◆ **担当タスク 1**: スポーツカー値上がりの記事から、「2002年登場の5代目は、2」から「現在は260~333万円だ。」までの部分を、両端も含めて一字一句そのまま返してください。
◆ **担当タスク 2**: スポーツカー値上がりの記事によると、2005年に発売された3代目ロードスターでは、エンジン排気量は何Lに拡大されましたか。

◆ **文書の本文**:
===============

特にスポーツカー 世代交代で値上がり
text:Yoichiro Watanabe(渡辺陽一郎)
【画像】手の届く価格なら…… 世界でも人気 日本のスポーツカー5選【ディテール】 全89枚
最近はクルマの価格が高くなったといわれるが、特にそれを感じさせるのがスポーツカーだ。
例えばマツダロードスターは、直列4気筒1.5Lエンジンを搭載するベーシックなSが260万1500円(6速MT)、最上級のRSは333万4100円(6速MT)に達する。
ロードスターの価格推移を振り返ると、1989年に発売された初代モデルは、1.6Lエンジンを搭載して発売時点におけるベーシックグレードの価格が170万円(5速MT)であった。
パワーステアリング/パワーウインドウ/14インチアルミホイールなどを加えたスペシャルパッケージが185万円(5速MT)だ。
1998年に発売された2代目は、1.6Lエンジンのベーシックグレードが運転席&助手席エアバッグなどを標準装着して177万円(5速MT)。
パワーステアリング、アルミホイール、トルセンLSDなどを備えたスペシャルパッケージは196万円(5速MT)だ。
1.8LエンジンのRSは、ビルシュタイン製ショックアブソーバー、フロントサスペンションタワーバーなどを装着して229万5000円(6速MT)であった。
初代に比べると、1.8Lを搭載するRSなどが加わり価格帯を上側に広げている。
2005年に発売された3代目は、エンジン排気量を2Lに拡大した。価格はベーシックグレードが4輪ABSや運転席&助手席エアバッグなどを標準装着して220万円(5速MT)。
RSはビルシュタイン製ショックアブソーバー、トルセンLSD、フロントサスペンションタワーバーなどを備えて250万円(6速MT)だ。
そして4代目の現行型は、現時点の価格が冒頭で述べた通りで、Sは260万1500円(6速MT)。RSは333万4100円(6速MT)になる。
フェアレディZの価格はどうだろうか。
フェアレディZは「かなり」価格上昇
1989年に発売された日産フェアレディZ(4代目)は、2シーターボディにV型6気筒3L自然吸気エンジンを搭載する300ZXが345万円(5速MT)。
上級の3Lツインターボを積む300ZXツインターボは395万円(5速MT)であった。
2002年登場の5代目は、2シーター仕様のみで、エンジンもV型6気筒3.5L自然吸気に統一された。
価格はバージョンSが330万円(6速MT)、最上級のバージョンSTでも360万円(6速MT)だから、4代目に比べると割安とも受け取られた。
6代目の現行型は、バージョンSの現行価格が484万8800円(6速MT)、バージョンSTは519万8600円(6速MT)だから、価格がかなり上昇している。
過去10~15年で1.2~1.4倍の価格上昇
ロードスターとフェアレディZの価格推移を見ると、先代型から現行型になって大幅に高まった。
ロードスターは、先代型が2005年に発売された時の主要価格帯は220~250万円だが、現在は260~333万円だ。

===============

◆ **与えられたデータ**:
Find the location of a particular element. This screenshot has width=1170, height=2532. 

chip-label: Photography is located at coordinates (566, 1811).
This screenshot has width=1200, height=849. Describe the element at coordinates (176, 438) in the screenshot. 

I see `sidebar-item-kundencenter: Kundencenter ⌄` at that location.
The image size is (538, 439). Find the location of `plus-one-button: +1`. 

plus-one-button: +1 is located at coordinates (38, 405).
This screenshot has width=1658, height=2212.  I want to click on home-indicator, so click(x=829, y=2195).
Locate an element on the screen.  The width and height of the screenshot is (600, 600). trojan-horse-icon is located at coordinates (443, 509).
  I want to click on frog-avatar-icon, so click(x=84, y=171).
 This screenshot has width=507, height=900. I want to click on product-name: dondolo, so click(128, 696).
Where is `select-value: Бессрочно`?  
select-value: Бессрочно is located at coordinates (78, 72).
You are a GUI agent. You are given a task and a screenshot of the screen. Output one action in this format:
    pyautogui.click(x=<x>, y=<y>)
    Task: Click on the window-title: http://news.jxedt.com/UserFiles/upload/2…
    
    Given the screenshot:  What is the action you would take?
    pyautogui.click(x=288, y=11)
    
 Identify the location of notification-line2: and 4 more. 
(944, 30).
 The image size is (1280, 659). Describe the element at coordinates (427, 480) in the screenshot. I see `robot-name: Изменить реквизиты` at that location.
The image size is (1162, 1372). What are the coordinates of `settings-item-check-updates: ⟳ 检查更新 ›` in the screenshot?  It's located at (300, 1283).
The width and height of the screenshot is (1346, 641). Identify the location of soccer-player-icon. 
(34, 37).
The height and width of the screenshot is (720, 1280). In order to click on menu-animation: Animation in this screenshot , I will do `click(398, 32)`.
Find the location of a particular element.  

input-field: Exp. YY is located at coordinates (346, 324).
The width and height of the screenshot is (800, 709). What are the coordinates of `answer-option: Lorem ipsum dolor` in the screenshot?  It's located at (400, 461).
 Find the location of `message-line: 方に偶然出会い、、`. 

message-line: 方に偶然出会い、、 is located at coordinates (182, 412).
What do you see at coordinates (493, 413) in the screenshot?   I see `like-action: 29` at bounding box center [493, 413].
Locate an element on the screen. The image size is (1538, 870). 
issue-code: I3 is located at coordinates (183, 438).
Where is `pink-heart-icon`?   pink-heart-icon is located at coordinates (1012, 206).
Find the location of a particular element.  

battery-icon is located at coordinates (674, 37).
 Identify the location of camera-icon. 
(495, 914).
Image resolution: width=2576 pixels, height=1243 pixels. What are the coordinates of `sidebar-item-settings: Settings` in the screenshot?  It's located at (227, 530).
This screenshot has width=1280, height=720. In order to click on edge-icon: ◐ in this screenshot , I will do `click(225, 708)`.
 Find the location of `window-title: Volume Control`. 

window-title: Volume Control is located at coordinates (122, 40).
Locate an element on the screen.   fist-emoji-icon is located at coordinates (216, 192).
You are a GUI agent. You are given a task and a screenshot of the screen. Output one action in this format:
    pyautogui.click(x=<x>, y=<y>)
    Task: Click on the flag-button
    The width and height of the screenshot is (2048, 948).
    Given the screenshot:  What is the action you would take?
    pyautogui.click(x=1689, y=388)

===============

◆ **出力 1**:
2002年登場の5代目は、2シーター仕様のみで、エンジンもV型6気筒3.5L自然吸気に統一された。
価格はバージョンSが330万円(6速MT)、最上級のバージョンSTでも360万円(6速MT)だから、4代目に比べると割安とも受け取られた。
6代目の現行型は、バージョンSの現行価格が484万8800円(6速MT)、バージョンSTは519万8600円(6速MT)だから、価格がかなり上昇している。
過去10~15年で1.2~1.4倍の価格上昇
ロードスターとフェアレディZの価格推移を見ると、先代型から現行型になって大幅に高まった。
ロードスターは、先代型が2005年に発売された時の主要価格帯は220~250万円だが、現在は260~333万円だ。

◆ **出力 2**: 2Lです。